▶ _Try it_
Below are records; copy every line in them that holds the word "screenshot".
** Material for this exercise follows **
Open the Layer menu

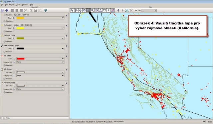[x=18, y=5]
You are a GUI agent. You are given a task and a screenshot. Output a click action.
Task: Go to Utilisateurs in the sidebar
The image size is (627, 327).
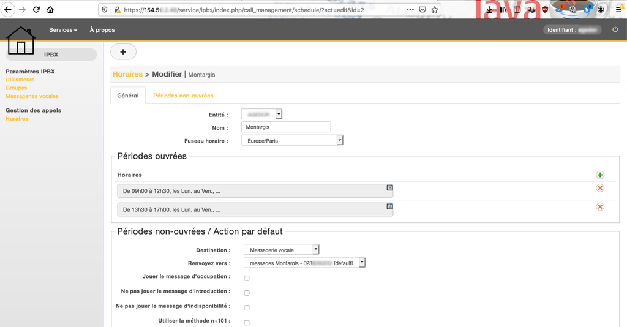coord(20,80)
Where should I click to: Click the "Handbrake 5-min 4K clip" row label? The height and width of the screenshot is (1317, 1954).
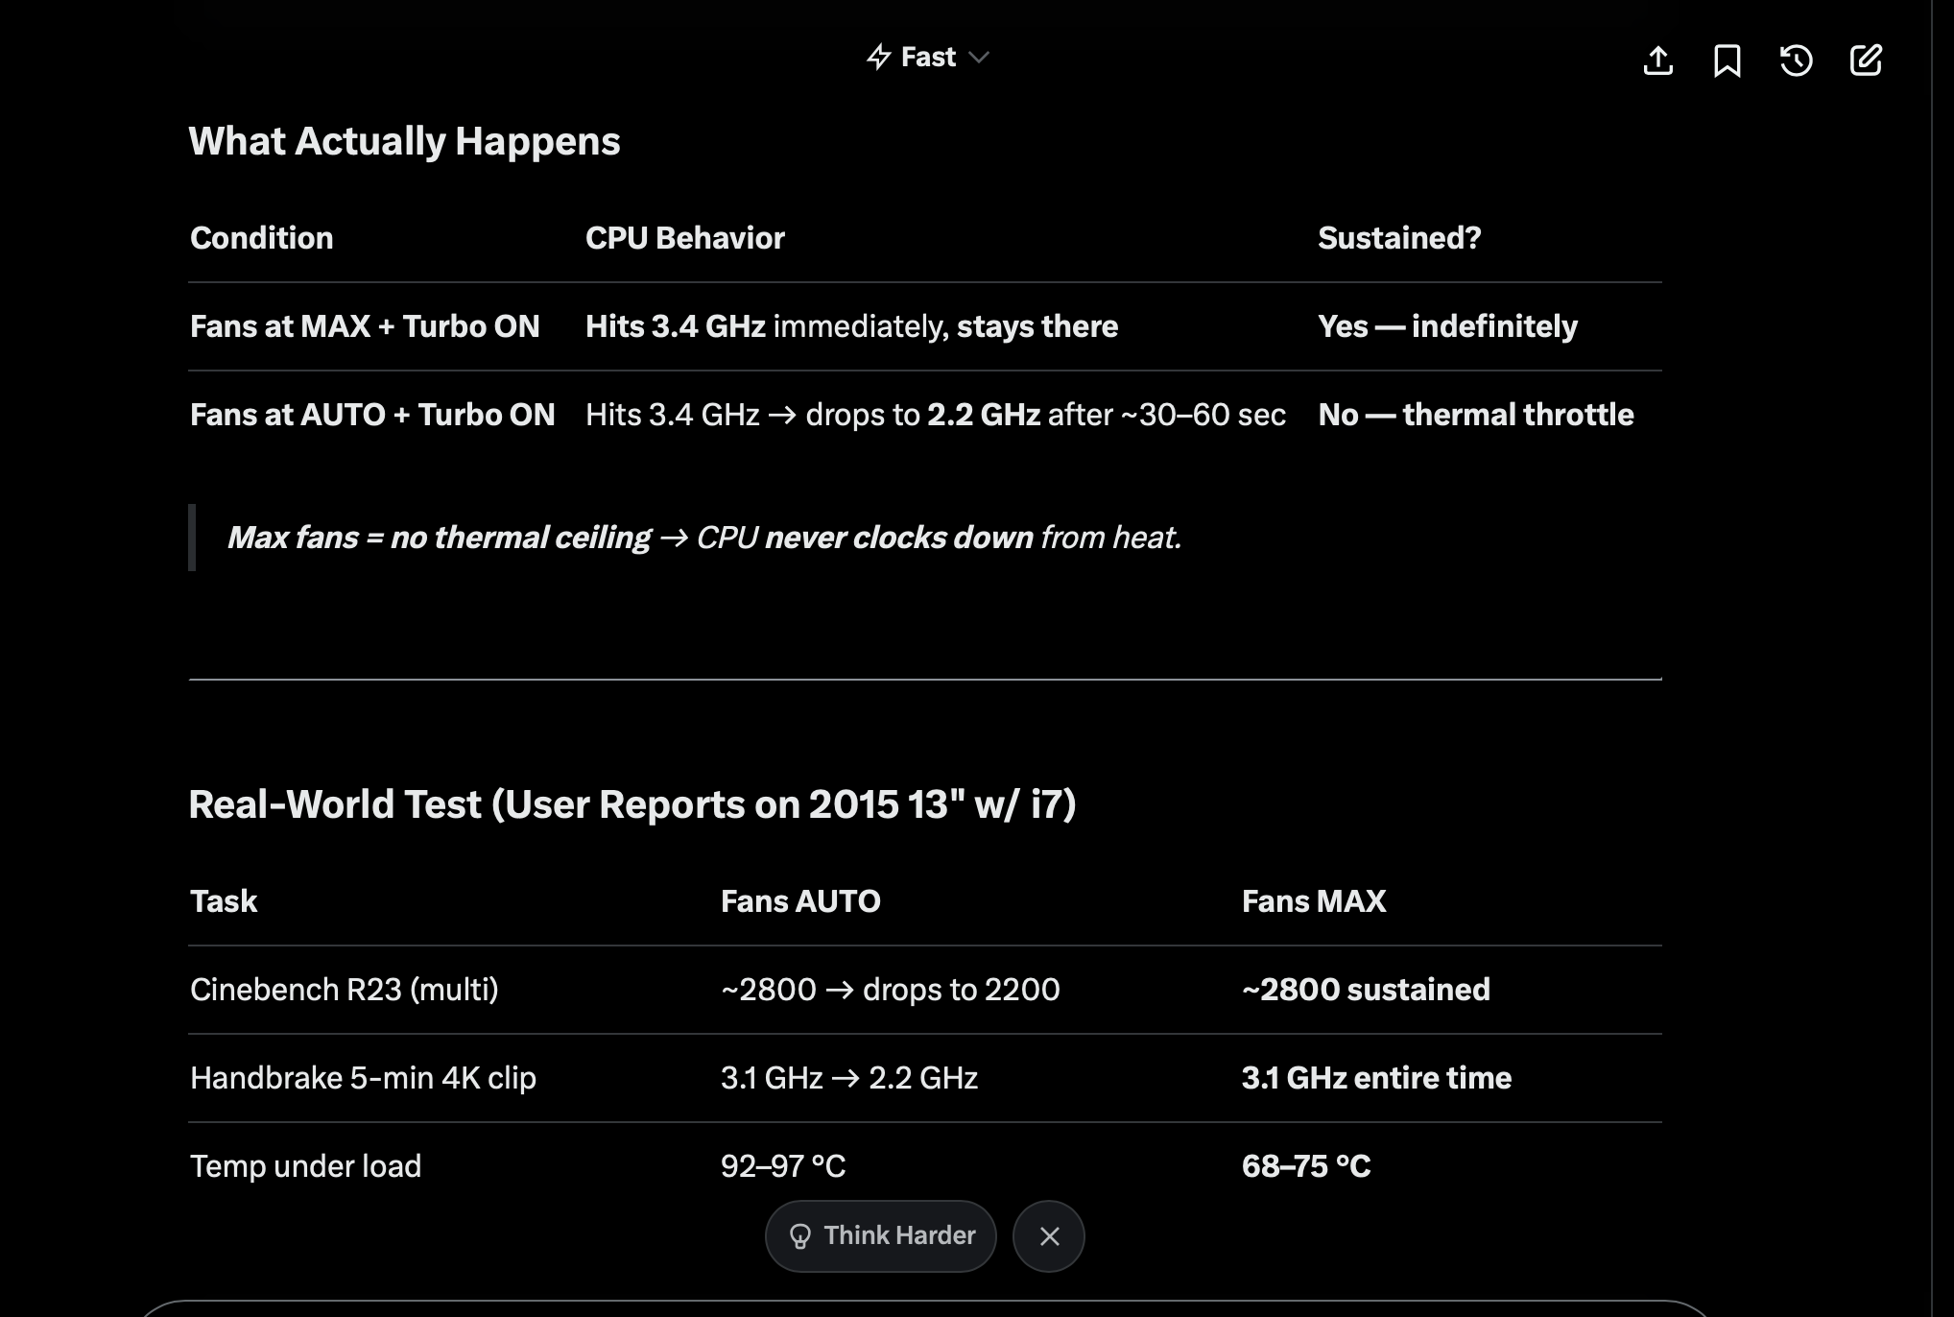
** End of Material for this exercise **
▶ _Response area_
You are a GUI agent. You are given a task and a screenshot. Output a click action.
Where should I click to: Click the "Handbrake 5-min 4K clip" row label? The height and width of the screenshot is (1317, 1954).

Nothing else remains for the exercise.